Over the past three issues of FOH, we have covered many aspects of loudspeaker horn behavior, so a fitting topic to follow this series is a discussion of the behavior of the devices that feed sound from the compression driver diaphragm into the throat of a horn. These devices are typically known as “phase plugs.”
Phase plugs, like horn flares, have many intricacies and are subjects of ongoing research in professional audio. The transition of sound from the diaphragm through the phase plug and into the throat of the horn heavily influences the sound reaching the listener. All of the idiosyncrasies within the compression driver are further magnified by the horn flare, making compression driver design one of the most exacting tasks in professional audio.

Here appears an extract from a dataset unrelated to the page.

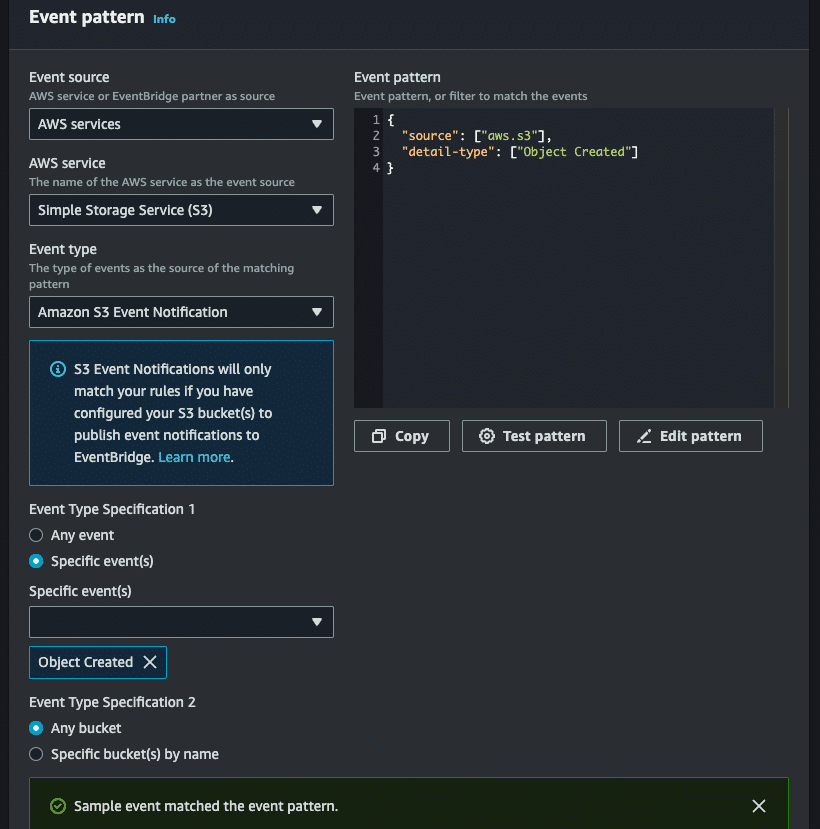Click the Info link beside Event pattern header

(x=164, y=18)
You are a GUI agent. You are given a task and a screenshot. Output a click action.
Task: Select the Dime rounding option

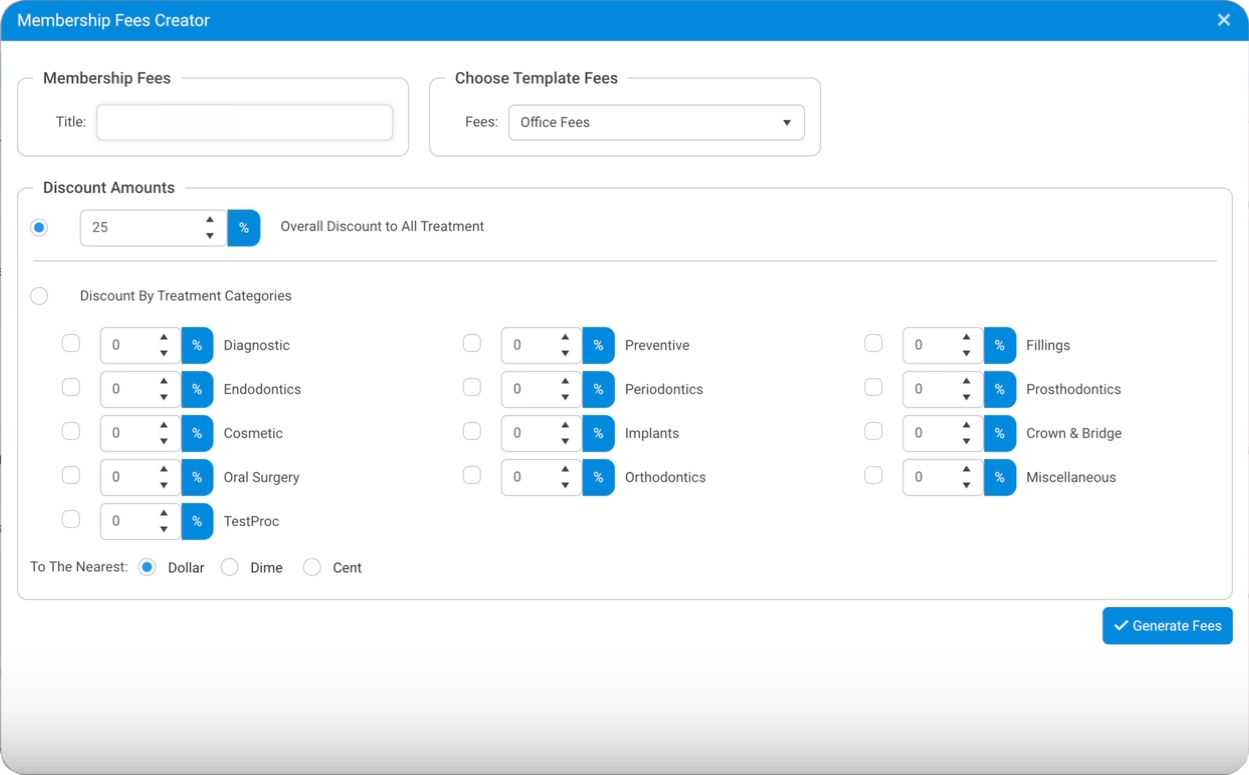229,567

Let’s examine some of the principles behind the operation of phase plugs, beginning with the diaphragm inside the compression driver. We’ll discuss diaphragm behavior as it influences phase plug design, and then follow the sound pathway’s progression through the phase plug to the horn throat. Finally, we’ll briefly discuss how the wave behavior through the phase plug can cause problems downstream in the horn.
A Brief History
The compression driver’s genesis arguably starts before the Great Depression with Western Electric engineer Albert Thuras’ 1926 submission for a patent on an “Electrodynamic Device.” This patent was eventually issued in 1929 as U.S. patent number 1,707,544. Other than its use of electromagnets, Thuras’ creation would be readily recognizable to modern pro sound practitioners as a compression driver (Fig. 1). This driver has a throat, dome diaphragm, voice coil and phase plug, like the majority of modern compression drivers.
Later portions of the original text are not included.